Herod begins to wonder about Jesus, and the Baptist confirms that Jesus has escaped from the massacre ordered by Herod's father. Herod then decides to finally kill the Baptist by beheading, which occurs after Salome, Herod's stepdaughter by his wife's first marriage, dances for him. When the Baptist is dead, Herod sends soldiers to arrest Jesus.

Jesus teaches a sermon on a mountain to a great crowd. Pilate and the Pharisees hear of many of Jesus's miracles such as turning water into wine, feeding five thousand people, and walking on water. While resting, Jesus asks his disciples who they and others say that he is. They respond with different answers, and Peter says that he believes that Jesus is the Messiah, prompting Jesus to anoint him as "the rock on which [he] will build [his] church".

At Nazareth, the people refuse to believe in Jesus and his miracles and demand to see for themselves by bringing a blind man named Aram and demanding that Jesus make him see. When he does not, the people are disgusted that he dare call himself the Son of God, and briefly try to stone him. Later Jesus reunites with his mother, and greets Mary, Martha as well as their brother Lazarus who is sick. After Andrew and Nathaniel escort Lazarus to his home in Bethany, Jesus heals Aram's sight. As Herod's soldiers draw nearer, Jesus and the others flee. When informed that Lazarus is dying, Jesus does not go immediately to Bethany, but to the Jordan with the group where he prays. Andrew and Nathaniel return, informing them that Lazarus has died, and Jesus travels to Bethany where he brings Lazarus back to life, a miracle that astonishes the citizens of Jerusalem who witness it, but concerns the Pharisees. An intermission/entr'acte follows Part I.

Part II
Judas questions why Mary Magdalene is anointing Jesus with expensive oil, and Jesus states she is preparing him for his death. Jesus then dons a new garment, and rides on a donkey into Jerusalem. In the courtyard of the Temple, Jesus is angered by the merchants selling items for sacrifices, and drives them and money changers away. Even though it's Passover, the Pharisees' attempt to arrest Jesus, but are impeded by the large crowd. In the Temple courtyard, Jesus begins to teach, but leaves after Pilate dispatches soldiers to restore peace and close the gates, and many in the crowd are killed.
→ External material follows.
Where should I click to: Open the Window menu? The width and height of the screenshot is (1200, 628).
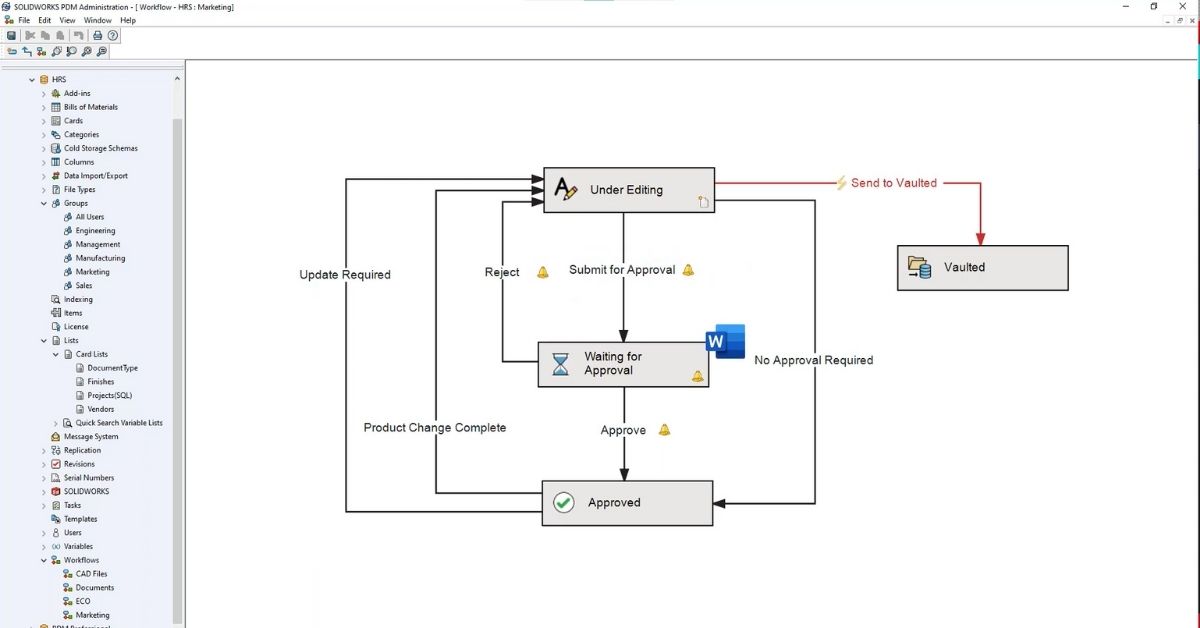coord(97,20)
While the disciples gather to prepare and partake in an evening meal, Judas leaves to meet with the Pharisees where he promises to hand Jesus over to them on the condition that no harm comes to him. The Dark Hermit's presence indicates approaching danger. When Judas returns to the meal, Jesus announces to all that one of them will betray him, and says that by morning, Peter will deny three times that he even knows Jesus. He gives a farewell discourse, then shares the bread and wine with the disciples. After that he tells Judas to "do quickly what you have to do", and Judas leaves again.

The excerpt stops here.